Fix HTML link rewriting and CSS link rewriting #34

satyamtg · 2020-07-19T18:08:47Z

This fixes the following -

~~Proper rewriting of root-relative links~~ - Dropped as its forbidden in ZIM and shall be handled by scrapers given that we plan to get rid of namespaces
CSS URLs are now found in a non greedy manner

Additional changes -

Changed str to Path in test_fix_target_for() as the function it tests expects a Path

rgaudin · 2020-07-20T10:09:36Z

Thank you. There a a couple things I don't understand:

what's the purpose of the regexp change? I'm not sure I understand what greedy means in this context. I don't understand what the ? will trigger here.
Absolute URLs are forbidden in zim. I think those should not be written in the first time. This rewriting stuff should just take take of handling the namespace but not fixing errors in HTML. libzim will soon drop namespaces so we won't be rewritting anymore and that would be an invalid link. whats's the use case?
You should not have to change existing tests to add your feature. Looking at it, I see that the tests were incorrect as not passing expected Path. That should be explained in the PR.
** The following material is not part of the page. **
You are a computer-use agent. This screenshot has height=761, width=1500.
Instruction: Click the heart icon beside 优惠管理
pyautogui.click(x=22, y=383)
satyamtg · 2020-07-20T10:26:38Z

what's the purpose of the regexp change? I'm not sure I understand what greedy means in this context. I don't understand what the ? will trigger here.

By greedy I mean, without the ?, the regexp would match the longest match. Say if we have -
url("../../font.ttf") format("TrueType"), the match would return "../../font.ttf") format("TrueType". The question mark allows to match the shortest possible match. You can read more here

You should not have to change existing tests to add your feature. Looking at it, I see that the tests were incorrect as not passing expected Path. That should be explained in the PR.
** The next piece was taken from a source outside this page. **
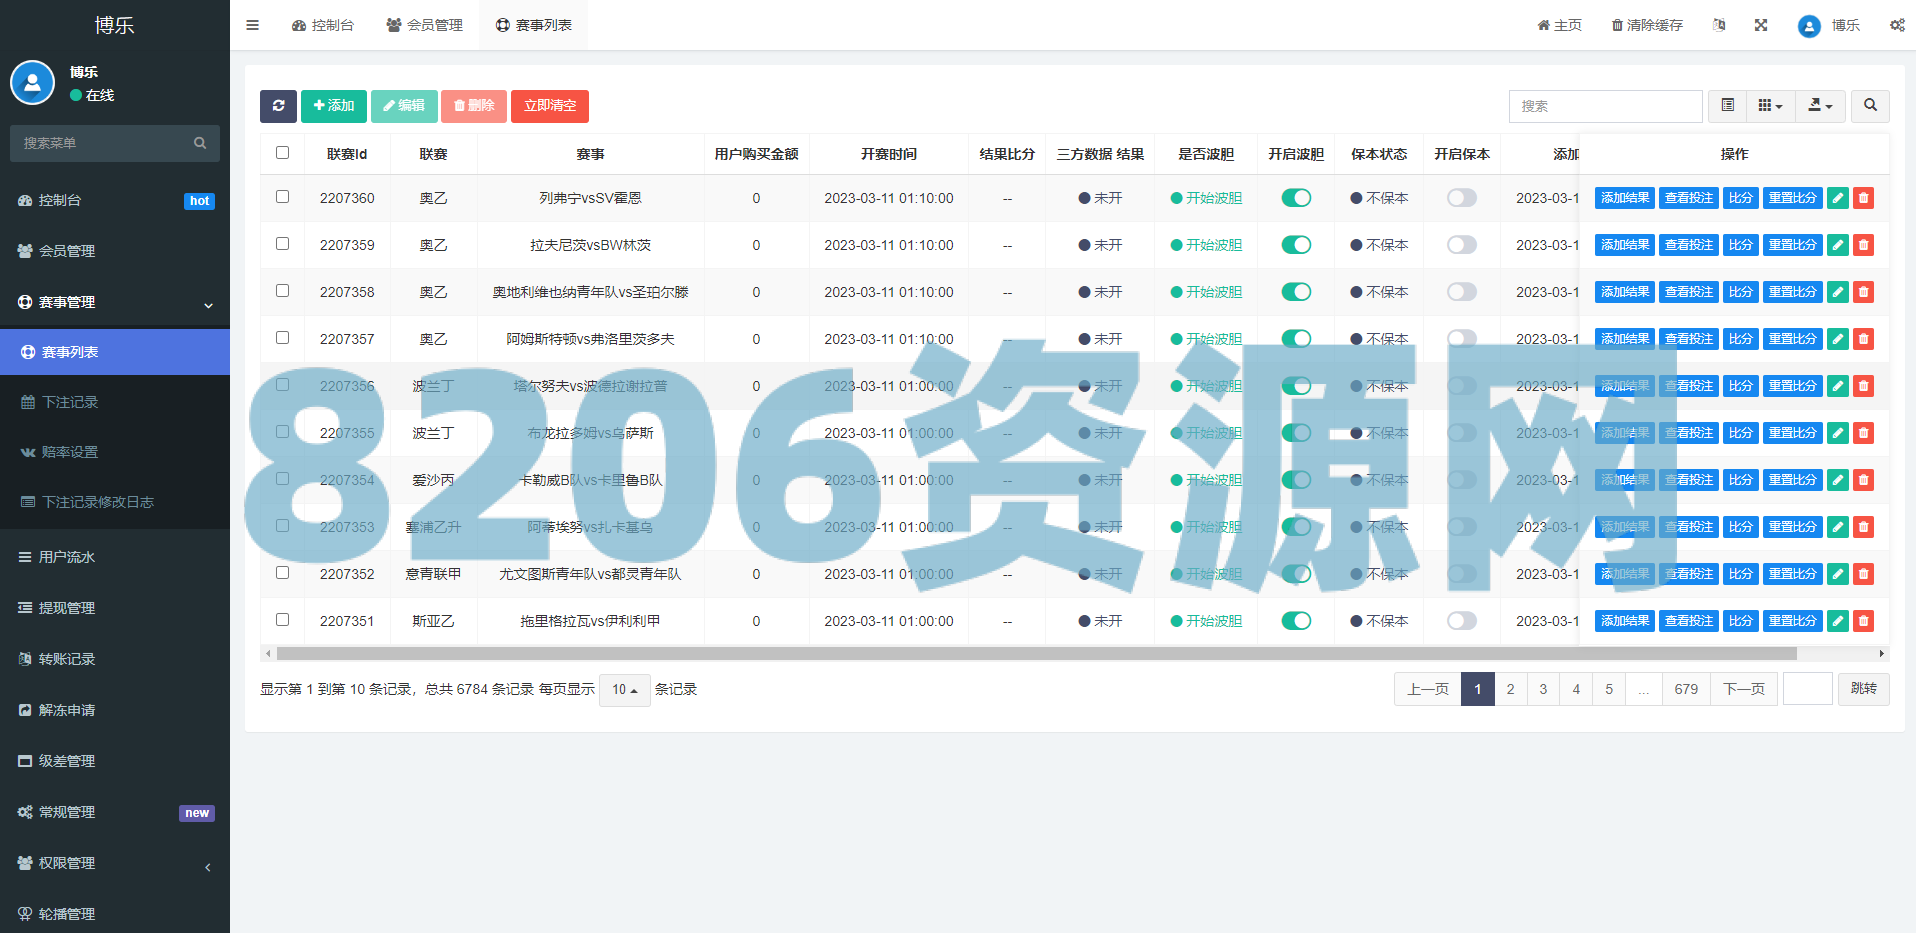Open settings gears icon at top right
This screenshot has width=1916, height=933.
pyautogui.click(x=1897, y=25)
Agrees. Updated the main comment and will take care of this in the future

Absolute URLs are forbidden in zim. I think those should not be written in the first time. This rewriting stuff should just take take of handling the namespace but not fixing errors in HTML. libzim will soon drop namespaces so we won't be rewritting anymore and that would be an invalid link. whats's the use case?

Okay, so rewriting root-relative URLs made the stuff in openedx a bit easier to implement. I did know that root-relative is forbidden in ZIM, but thought that since we are rewriting links anyway, it could help (didn't know libzim is about to drop namespaces). If that's the case then I think I shall handle root-relative in scrapers itself. So, if we chose to drop root-relatives, openzim/openedx#70 wont work at the moment, unless I put another patch. What do you suggest?
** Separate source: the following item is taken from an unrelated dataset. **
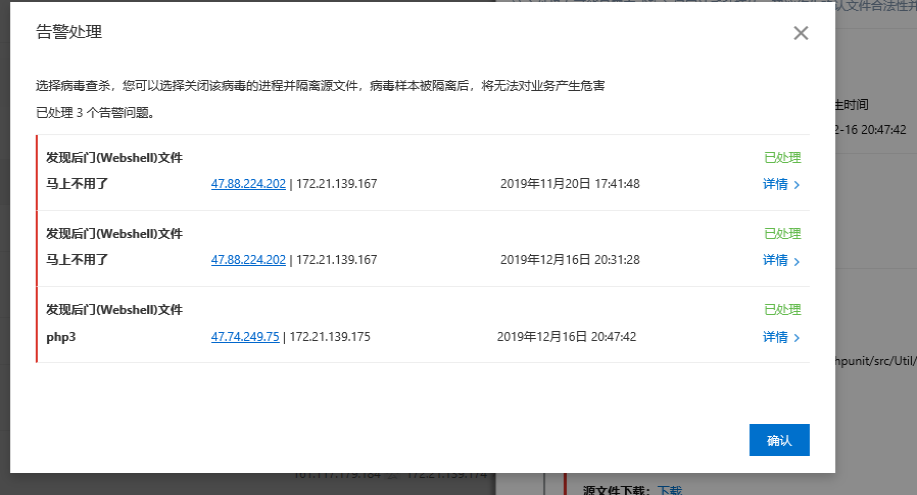The height and width of the screenshot is (495, 917).
Task: Click the 告警处理 dialog title
Action: pyautogui.click(x=69, y=33)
rgaudin · 2020-07-20T10:37:18Z

By greedy I mean, without the ?, the regexp would match the longest match. Say if we have -
url("../../font.ttf") format("TrueType"), the match would return "../../font.ttf") format("TrueType". The question mark allows to match the shortest possible match. You can read more here

Thanks for pointing that out. I did not expect that. Could you please add such a test then?

Okay, so rewriting root-relative URLs made the stuff in openedx a bit easier to implement. I did know that root-relative is forbidden in ZIM, but thought that since we are rewriting links anyway, it could help (didn't know libzim is about to drop namespaces). If that's the case then I think I shall handle root-relative in scrapers itself. So, if we chose to drop root-relatives, openzim/openedx#70 wont work at the moment, unless I put another patch. What do you suggest?

I think we should take care of this now. Where are those links coming from btw? Our templates of edx ?

openzim/libzim#325

codecov · 2020-07-20T11:37:06Z

Codecov Report

Merging #34 into master will not change coverage.
The diff coverage is 100.00%.

@@            Coverage Diff            @@
##            master       #34   +/-   ##
=========================================
  Coverage   100.00%   100.00%           
=========================================
  Files           19        19           
  Lines          754       757    +3     
=========================================
+ Hits           754       757    +3

Impacted Files	Coverage Δ
src/zimscraperlib/zim/rewriting.py	`100.00% <100.00%> (ø)`

Continue to review full report at Codecov.

Legend - Click here to learn more
Δ = absolute <relative> (impact), ø = not affected, ? = missing data
Powered by Codecov. Last update a032a69...c5d7368. Read the comment docs.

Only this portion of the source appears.